«Il problema è che gli apprendisti e le aziende proprio non si capiscono»


Da una parte giovani che vivono e ragionano in un modo nuovo, dall'altra i datori che pretendono adattamento e performance. Lo scontro non può che essere inevitabile. Parola all'esperta.
Da una parte giovani che vivono e ragionano in un modo nuovo, dall'altra i datori che pretendono adattamento e performance. Lo scontro non può che essere inevitabile. Parola all'esperta.
LUGANO - Esauriti dall'ansia, con il morale sotto ai tacchi e con la voglia di mollare. E non solo, non hanno modo di recuperare le forze e chiedono più vacanze.
La risposta, della politica, del mondo del lavoro e anche di una parte dell’opinione pubblica è tutt'altro che comprensiva. Fondamentalmente, il messaggio che emerge dal coro è uno: «Basta lamentarsi, e rimboccatevi le maniche».
Al netto delle ragioni di una parte o dell'altra, una cosa appare piuttosto chiara: in Svizzera abbiamo un (grosso) problema con gli apprendisti. E, cercare colpevoli, difficilmente potrà “guarire” un malessere diffuso che ha radici complesse e profonde.
«Non è solo una questione di stress o fragilità. È uno scontro tra due sistemi che non si parlano», spiega Sara Rossini, fondatrice di Fill-Up, prima azienda svizzera specializzata nell’accompagnamento di aziende e apprendisti, «le caratteristiche della Generazione Z si scontrano con un modello aziendale-formativo che non si è ancora aggiornato».
Da una parte abbiamo le aziende, che hanno imparato a gestire il lavoro e comunicare in un certo modo, dall'altra i giovani che hanno voglia di mettersi in gioco ma hanno aspettative, e modalità di interazione e comunicazione fondamentalmente diverse.

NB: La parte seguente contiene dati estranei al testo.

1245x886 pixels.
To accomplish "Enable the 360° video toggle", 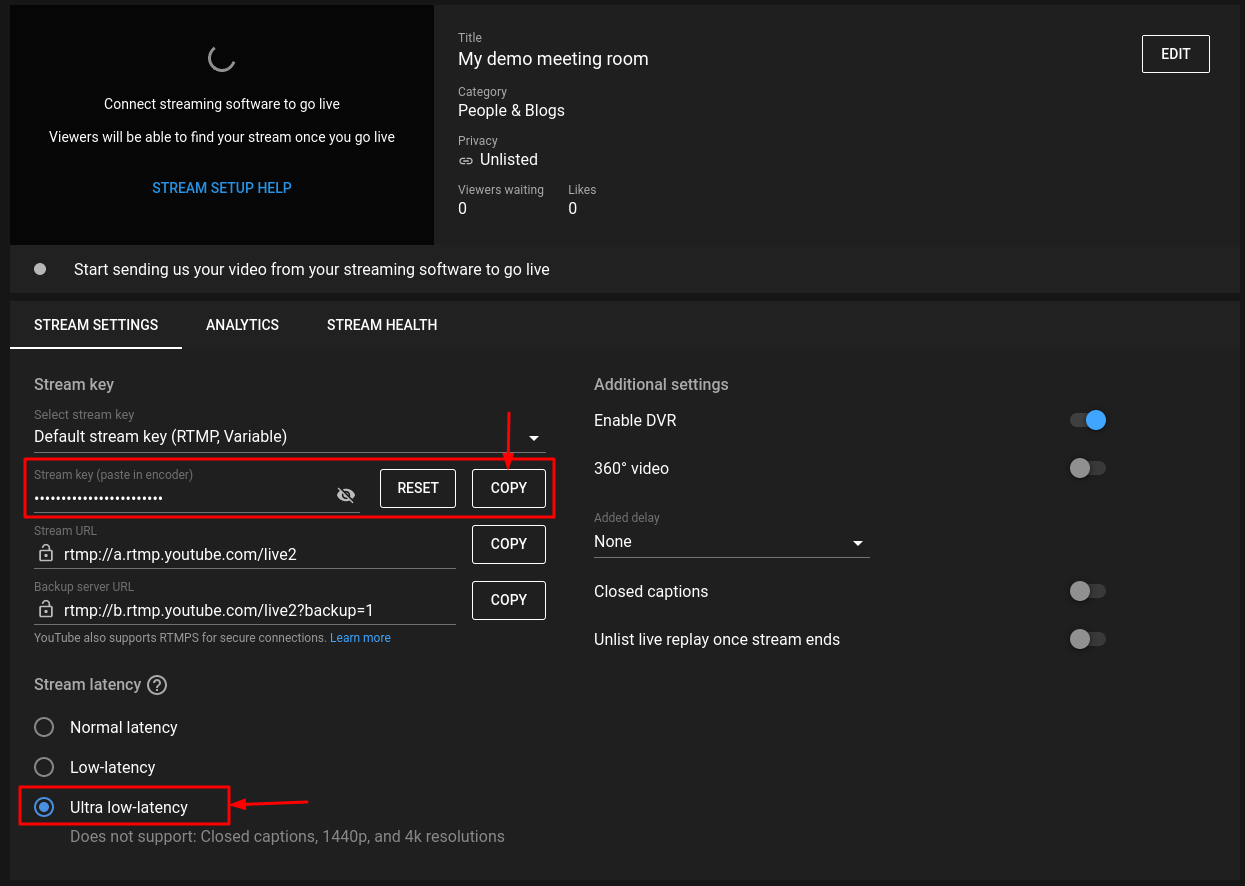I will pyautogui.click(x=1087, y=468).

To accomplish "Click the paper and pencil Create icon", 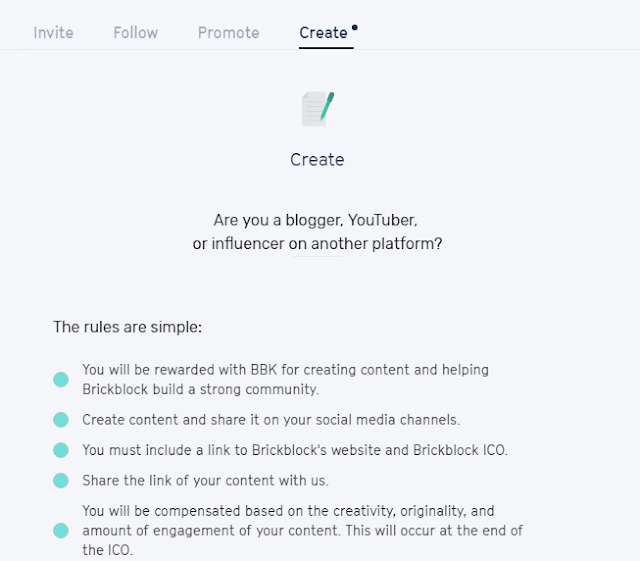I will pos(317,108).
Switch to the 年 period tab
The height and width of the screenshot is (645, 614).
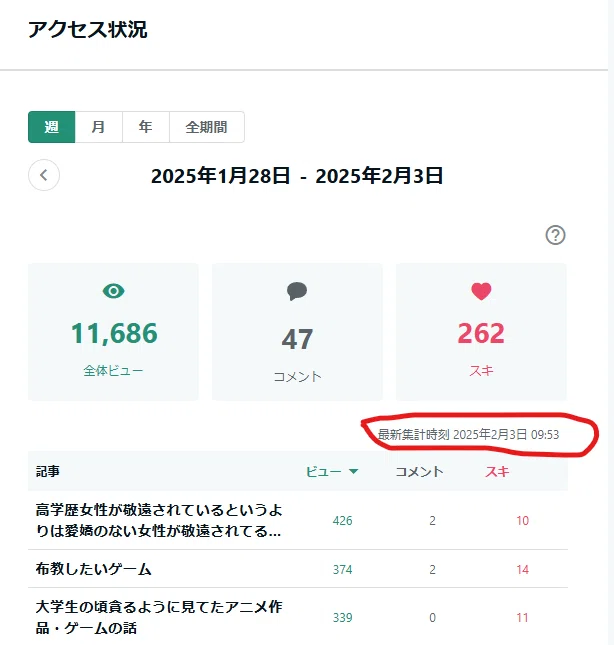pyautogui.click(x=146, y=127)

«Le nuove generazioni, e non solo, stanno riscrivendo le regole del lavoro. Cercano contesti in cui il capitale umano sia davvero valorizzato, dove i valori dichiarati non restino solo slogan, ma si traducano in pratiche quotidiane», aggiunge Rossini, «vogliono sentirsi parte di qualcosa, non semplicemente essere impiegati. E questo desiderio di senso e coinvolgimento non riguarda più solo i giovani: lo dimostra la crescente difficoltà delle aziende nel reclutare e trattenere personale qualificato».
Aziende che, spesso e volentieri, continuano a “ragionare” con una mentalità diversa: «Le generazioni precedenti erano abituate a scendere a compromessi. Oggi accade sempre meno. I giovani sanno cosa cercano e — quando possono — scelgono realtà che parlano la loro lingua e rispecchiano i loro valori», continua Rossini.
Lo scontro fra chi deve formare e chi deve essere formato è quindi (quasi) inevitabile: «La difficoltà nella relazione con i formatori nasce anche da qui, molti sono stati formati per eseguire, oggi si trovano a dover guidare una generazione che chiede senso, fiducia e coinvolgimento. È un cambiamento culturale profondo, che richiede strumenti nuovi e la disponibilità a rivedere il proprio ruolo da una prospettiva diversa», spiega.
Ad avere il coltello dalla parte del manico non sono però i ragazzi: «Ma c’è un punto critico: gli apprendisti, nella maggior parte dei casi, non possono scegliere davvero. Entrano dove trovano posto. E questo li porta spesso a iniziare un percorso in contesti che non li rappresentano, dove si sentono fuori luogo, non ascoltati, poco compresi».
Secondo Rossini, la chiave di volta per risolvere questa impasse è la formazione: «È quello che facciamo con Fill-Up da anni, aiutare aziende, formatori e giovani a costruire contesti formativi e aziendali sani, funzionali e sostenibili. Non è solo coaching. È una strategia concreta per accompagnare il cambiamento che oggi è necessario per non perdere una generazione di talenti. E i risultati lo dimostrano: quando il contesto si allinea, i giovani si attivano, crescono, si sentono parte. E insieme a loro, crescono anche le aziende», conclude.